This car has been superseded by a newer model, click here to go to the latest Citroën C4 Cactus Hatchback (18-20) review.

Parkers overall rating: 4.5 out of 5 4.5

Engineered to offer value rather than speed, Citroen C4 Cactus performance is rather leisurely – but that suits the ethos of the car. It’s easy and relaxing to drive, and the choice of six torquey-engines play a massive part in that.

Petrol Engines

The firm’s new range of PureTech engines are either naturally aspirated or turbocharged to improve the balance of performance and economy – but all are three-cylinders only. If that sounds like it might be a little underwhelming it’s a formation that’s becoming far more prevalent, and is set to stay, so you’ll have to get used to it.

So far we’ve only driven the range-topping PureTech 110 S&S (start/stop), which as the nomenclature suggests develops 108bhp (110PS) at 5,500rpm. It’s deceptively smooth, and at anything but heavy throttle loads you’d struggle to detect the loss of a ‘conventional’ cylinder from the layout, with little in the way of vibration or noise.

Accelerate hard and the traditional three-cylinder thrum soon becomes apparent, but far from being tiring it simply adds to this car’s sense of brio and fun. It’s the only turbocharged model in the PureTech petrol engine range, and on the road it makes relatively brisk work of any acceleration tasked to it.

Those more concerned with economy than speed should look one space down the line-up, which is occupied by the naturally aspirated PureTech 82 S&S, which makes use of the 110’s start/stop system to achieve over 65mpg and emit less than 100g/km.

Otherwise the petrol line up is bolstered by the PureTech 75 and PureTech 82 models which make do without stop/start or a turbocharger. Again value is at the forefront of the reasoning behind their existence, and both promise impressive economy and efficiency gains.

Diesel Engines

There are only two diesel engine choices for the C4 Cactus; one with 92 and the other with 100bhp – so in truth there is little difference in performance for the pair. Named BlueHDi, the pairing deliver strong performance and impressive economy, though this car’s pared-down feel extends to the sound deadening and the clatter of the oil-burners was always apparent.

Choose the most powerful model and with standard stop/start the C4 Cactus can achieve over 90mpg while emitting just over 80g/km of CO2, while the 1.6-litre 92bhp model fitted with the automatic gearbox emits 92g/km and can return up to 81mpg.


There’s little choice when it comes to transmission; a five-speed manual gearbox and the firm’s revised Efficient Tronic Gearbox (ETG) automatic.

In truth the latter is actually an automated manual, and as such can’t offer the refinement and smoothness of a real self-shifter. The pause in power when swapping cogs is improved over previous iterations but is still clearly noticeable, and rears its head as an ugly lurch in forward motion with every change.

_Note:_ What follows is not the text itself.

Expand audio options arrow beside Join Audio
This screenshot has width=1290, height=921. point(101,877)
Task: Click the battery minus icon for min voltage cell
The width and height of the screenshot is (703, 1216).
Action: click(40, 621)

Choose the manual instead; it’s no parlance of shift quality or precision – the gate is decidedly woolly and the action incredibly light. But it’s not obstructive and like much of this car’s dynamic qualities it encourages you to relax and take things a little easier. In this modern world that should be seen as anything but a criticism.

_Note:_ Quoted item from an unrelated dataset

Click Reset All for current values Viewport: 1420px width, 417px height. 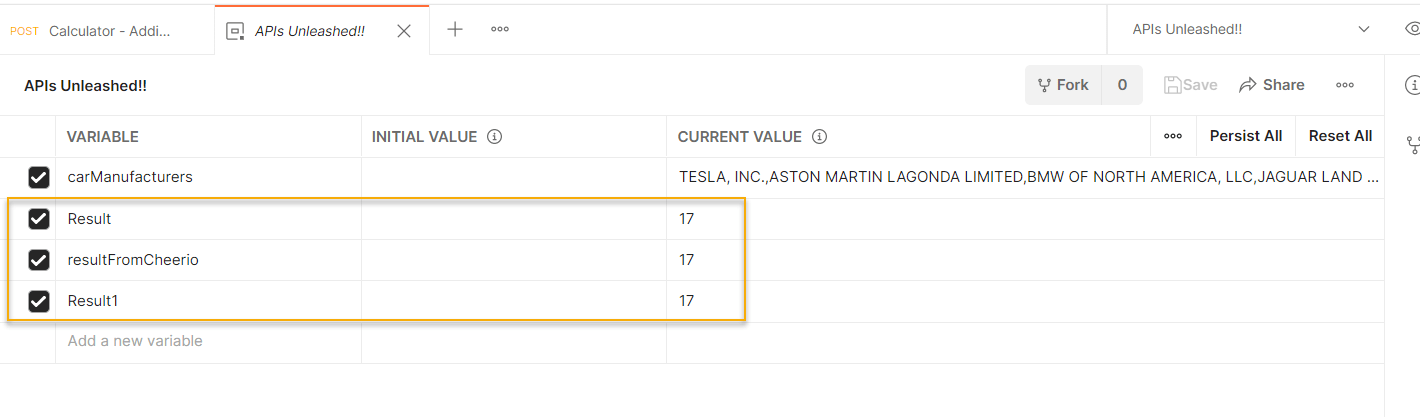point(1340,136)
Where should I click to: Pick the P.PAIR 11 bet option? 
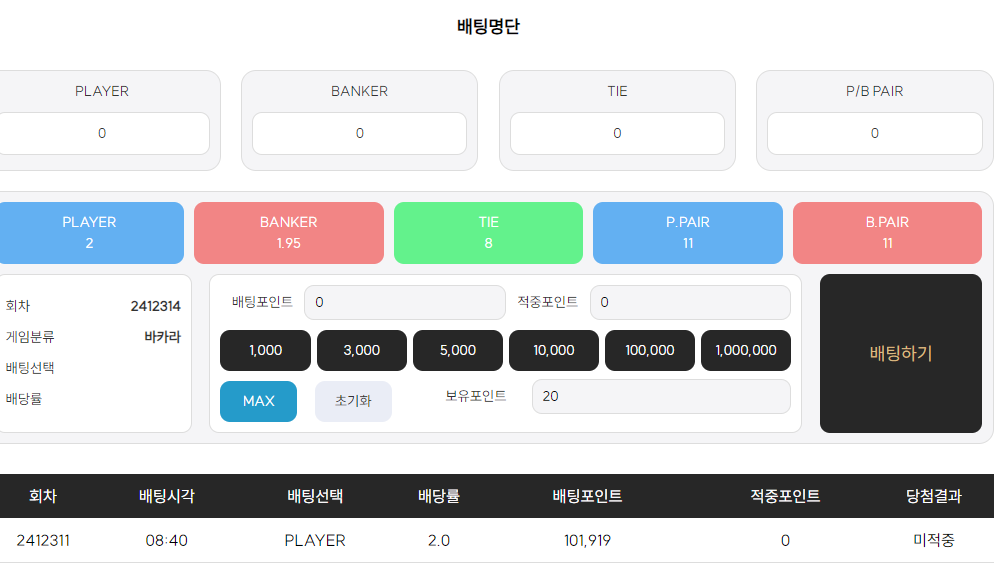click(x=687, y=232)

Trying to recapture the magic of its heritage, the French firm is seeing something of a product revolution – but this is the first Citroen we’ve driven in a long time that rides like a Citroen should. There’s a suppleness and a softness to way it glides over larger bumps, and you could be forgiven for thinking there’s some mystery to its suspension set-up.

But unlike the firm’s cars of old, the C4 Cactus isn’t suspended on any hydropneumatics, just conventional steel springs, regular dampers and 17-inch wheels slotted between those caricatured arches.

That does mean there’s some body roll to be found, and you don’t even need to be travelling very quickly to stumble upon it. Don’t worry though, as even this can’t detract from the fun to be had from behind the wheel – with the Cactus weighing around 200kg less than a regular C4 you can genuinely feel the weight(loss) of the car. The result is a car that feels delightfully nimble and agile.

There’s little weight in the steering, but that doesn’t detract from your confidence and though this isn’t a chassis full of communication or grip, it does at least tell you what is happening; when the body roll comes into play you realise you’re closer to the limits, unlike many modern cars which move around so flatly there’s no forewarning of any loss of grip.